Si la renovación del CSN está vinculada a los planes del Ejecutivo, también lo están las negociaciones entre las tres compañías propietarias de la primera central, Almaraz, que tiene que pasar reválida de funcionamiento. La instalación, propiedad de Iberdrola (52,7%), Endesa (36%) y Gas Natural (11,3%) debe solicitar renovación de licencia antes de marzo de 2019.

Las pérdidas de Iberdrola

Pero no se ponen de acuerdo. Iberdrola esgrime pérdidas de su división nuclear de 1.200 millones desde 2013 y quiere sólo cuatro años de prórroga para Almaraz -hasta 2023-; Endesa, con un calendario de amortizaciones extendido a 50 años, pretende que la central funcione hasta 2033 -50 años- y Naturgy apoya a Iberdrola, pero estaría dispuesta a extender la vida de la instalación siempre que el Gobierno le asegure un precio regulado a la producción.

La reunión del pasado 12 de noviembre acabó en desacuerdo y exigencia de posiciones por escrito. Las empresas se volverán a ver las caras el 19 de diciembre para intentar pactar un acuerdo que debe ser unánime como corresponde en las asociaciones de interés económico, la fórmula societaria que comparten en Almaraz.

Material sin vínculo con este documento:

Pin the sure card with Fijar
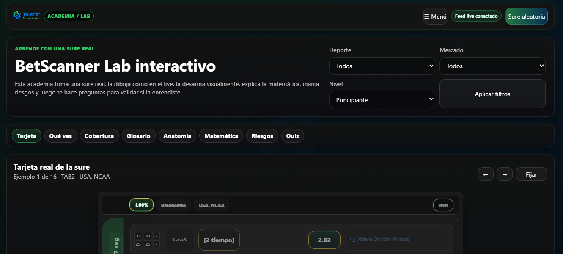 pyautogui.click(x=531, y=174)
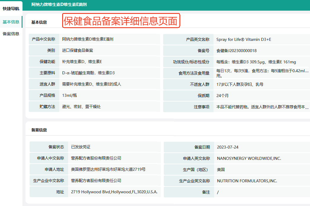Click the red 保健食品备案详细信息页面 annotation box
Screen dimensions: 310x206
point(121,21)
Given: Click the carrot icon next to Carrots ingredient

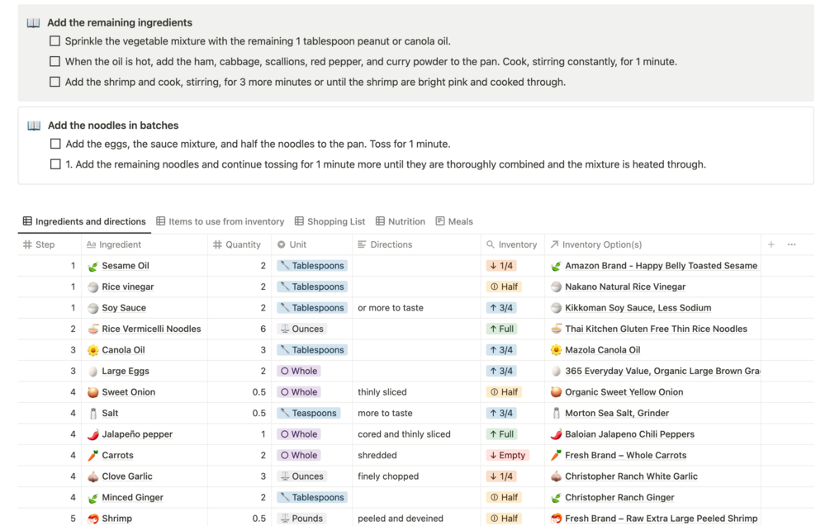Looking at the screenshot, I should click(x=93, y=455).
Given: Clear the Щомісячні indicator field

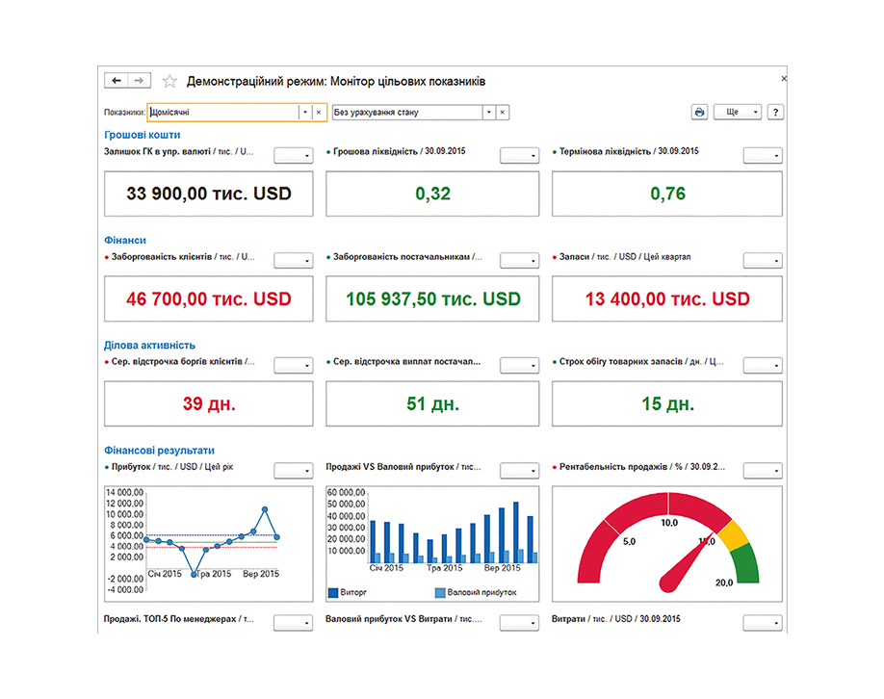Looking at the screenshot, I should pyautogui.click(x=319, y=113).
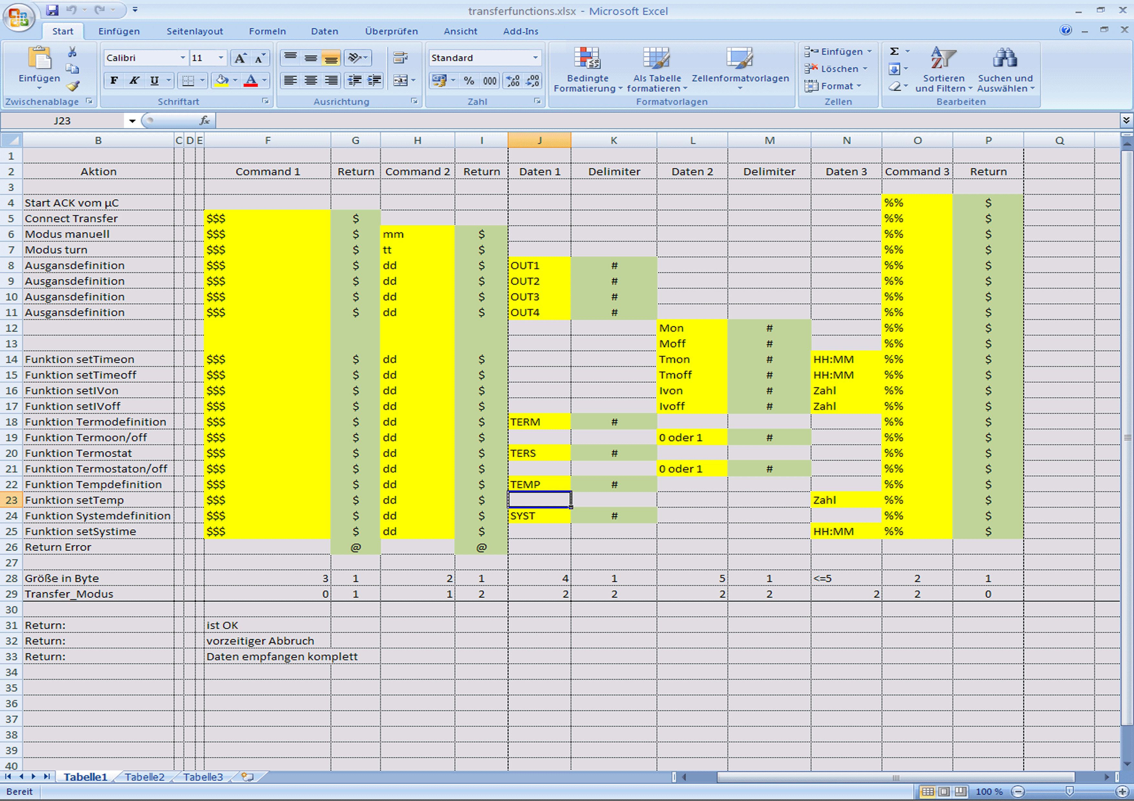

Las cuestiones pendientes en el sector inquietan, entre otros colectivos, a los trabajadores de las plantas. Sólo en Almaraz, según el ayuntamiento de la localidad, están en juego 800 empleos directos con 24 millones en sueldos. La Coordinadora estatal de Comités de Empresa de las Centrales Nucleares (CECECN) ha manifestado al CSN su preocupación por la "incertidumbre" y el clima laboral "enrarecido" que provocan las informaciones sobre el futuro de las instalaciones. La coordinadora demanda "una posición clara y unánime de las empresas propietarias" para ampliar la vida de las centrales a 60 años y garantizar el empleo. De momento, las posiciones ni son totalmente claras, ni son unánimes.